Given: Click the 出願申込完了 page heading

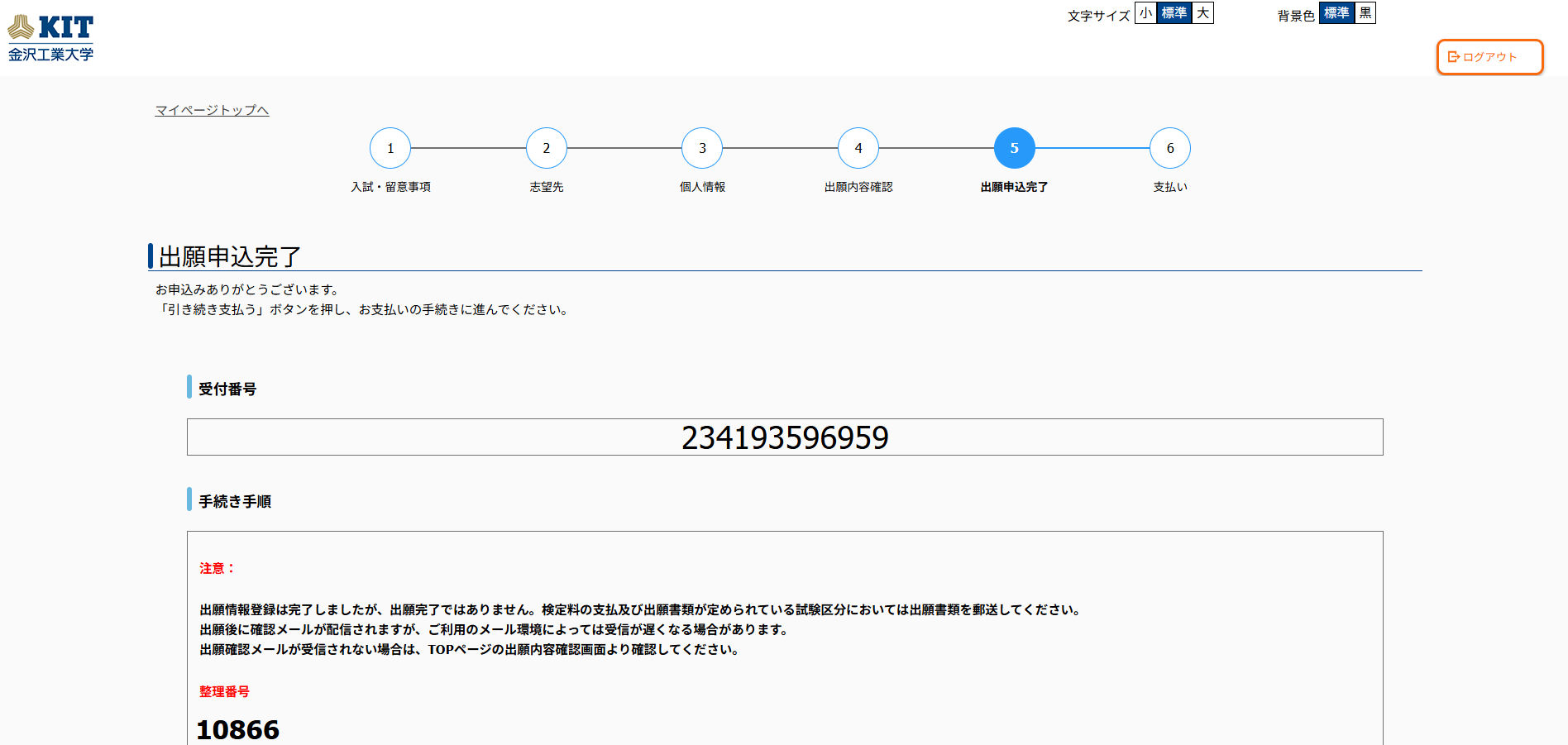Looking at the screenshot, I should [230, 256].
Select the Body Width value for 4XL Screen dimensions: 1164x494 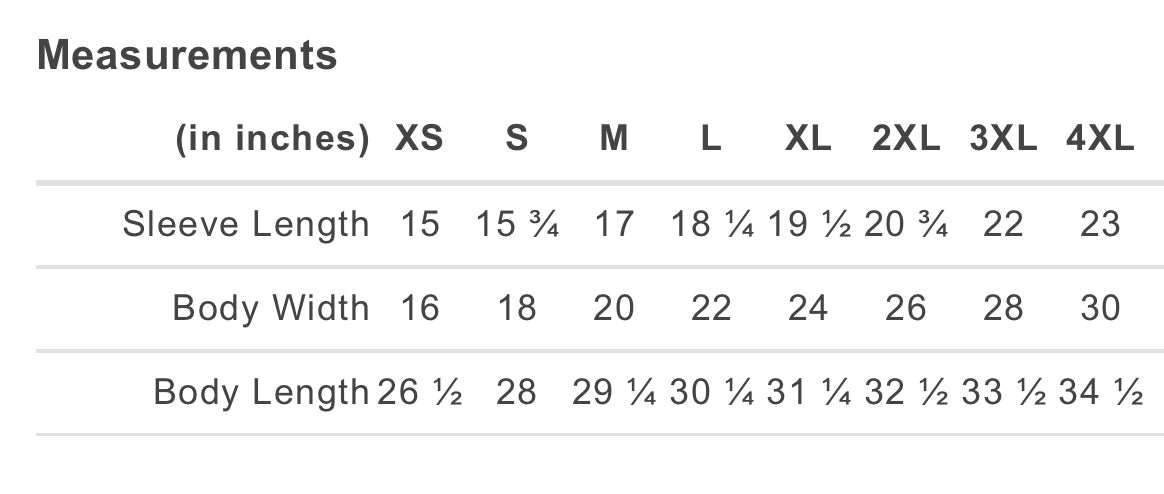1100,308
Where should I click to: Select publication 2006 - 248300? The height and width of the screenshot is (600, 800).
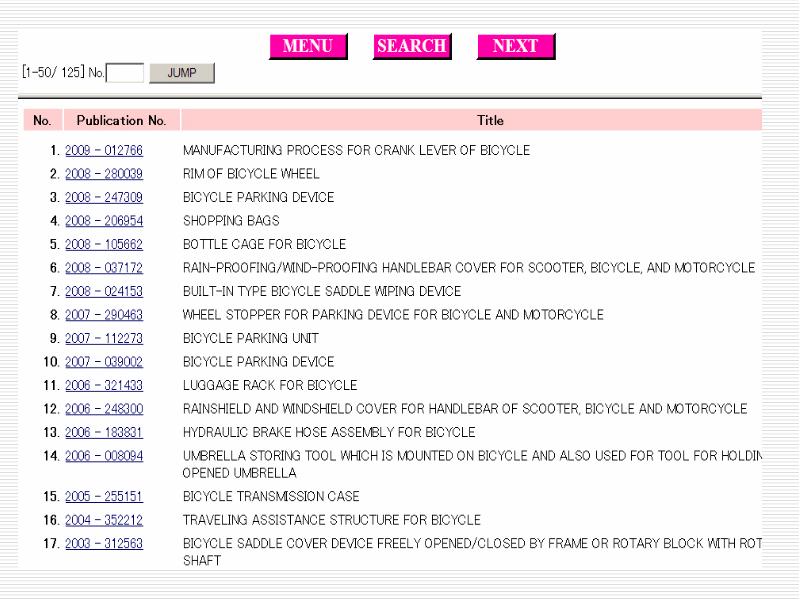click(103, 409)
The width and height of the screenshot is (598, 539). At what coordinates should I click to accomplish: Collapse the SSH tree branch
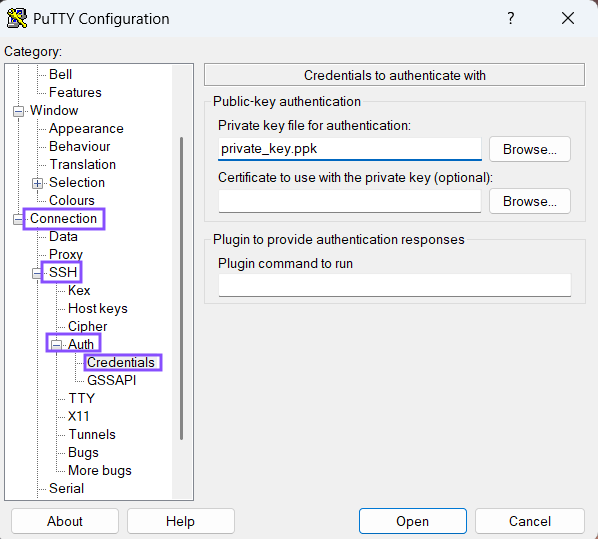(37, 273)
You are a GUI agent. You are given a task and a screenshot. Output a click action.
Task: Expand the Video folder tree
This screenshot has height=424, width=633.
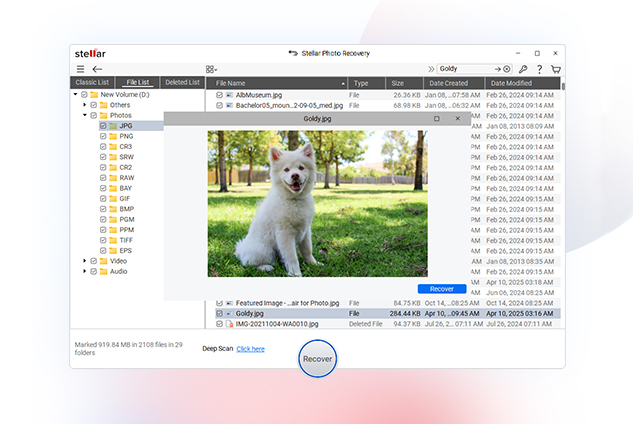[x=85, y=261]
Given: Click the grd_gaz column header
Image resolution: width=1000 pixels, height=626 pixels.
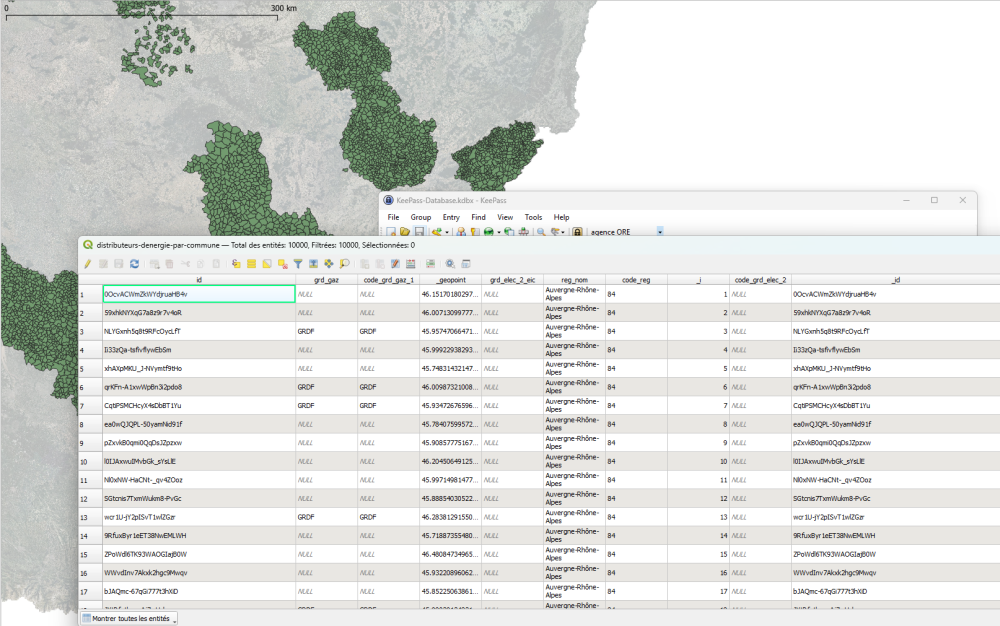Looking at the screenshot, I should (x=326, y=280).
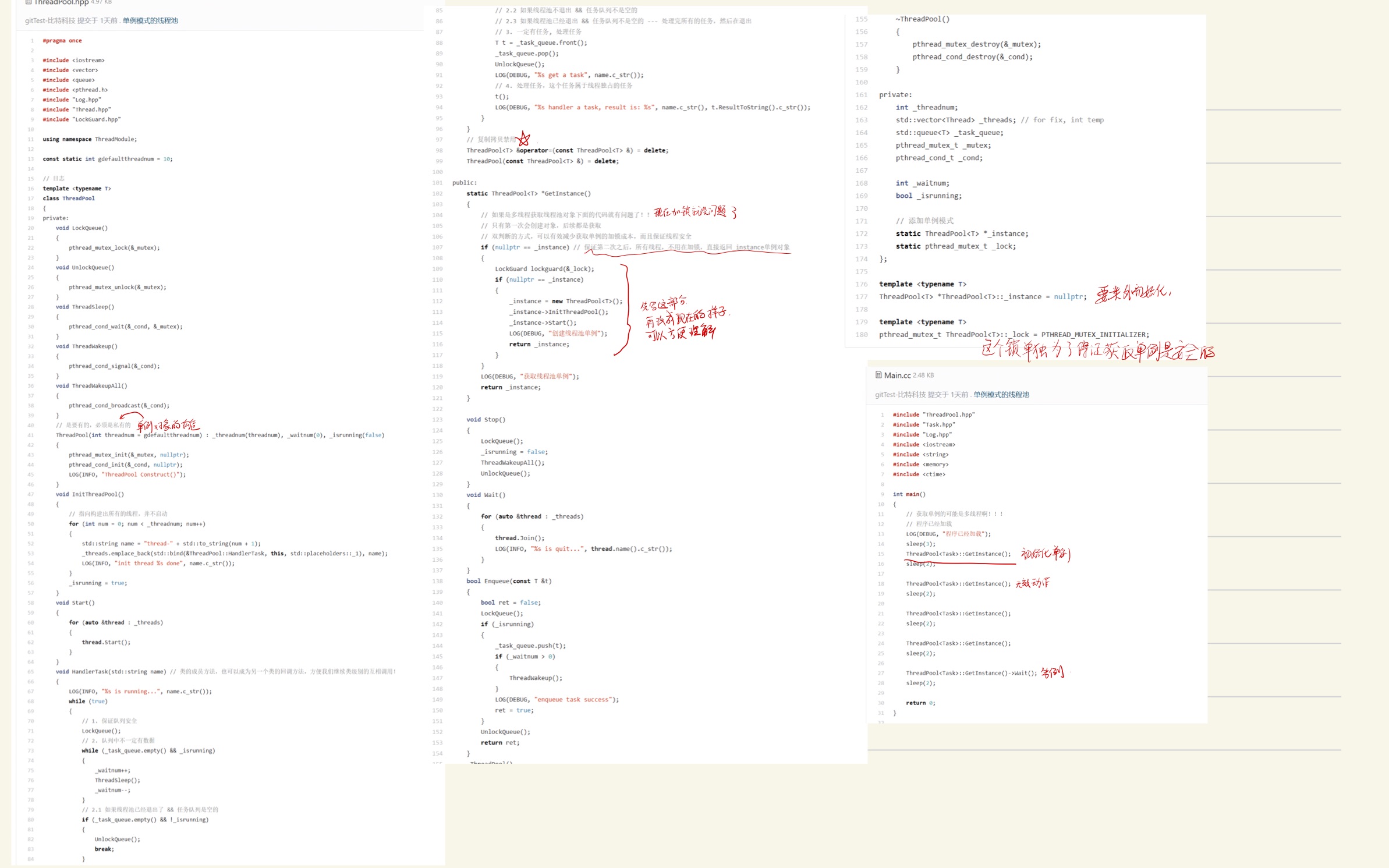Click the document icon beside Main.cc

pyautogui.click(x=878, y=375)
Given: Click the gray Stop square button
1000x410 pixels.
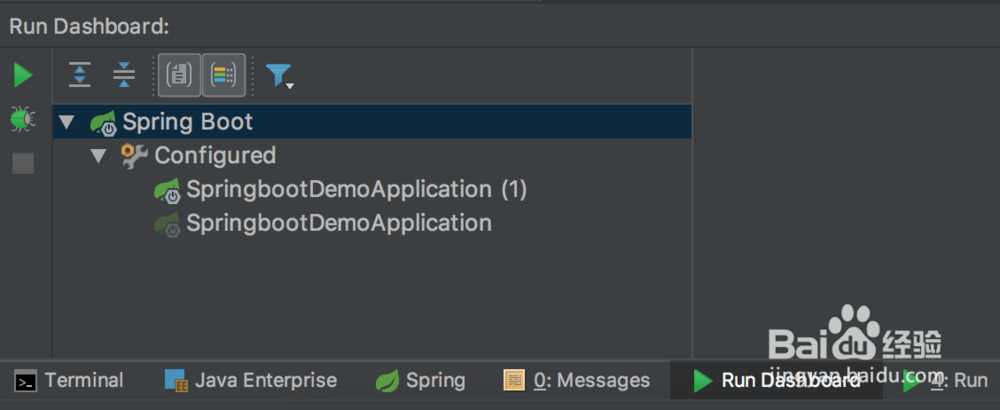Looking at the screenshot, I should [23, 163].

==*==

Task description: Could you copy the rows word for word, beginning at the line that has "You are a GUI" and stopping after the last row? Leave the pictures out.

Written solution:
You are a GUI agent. You are given a task and a screenshot. Output a click action.
Task: Expand the Video folder tree
This screenshot has height=424, width=633.
[x=85, y=261]
Given: Click the grd_gaz column header
Image resolution: width=1000 pixels, height=626 pixels.
Looking at the screenshot, I should (x=326, y=280).
Click the document icon beside Main.cc

pyautogui.click(x=878, y=375)
Given: Click the gray Stop square button
1000x410 pixels.
Looking at the screenshot, I should [23, 163].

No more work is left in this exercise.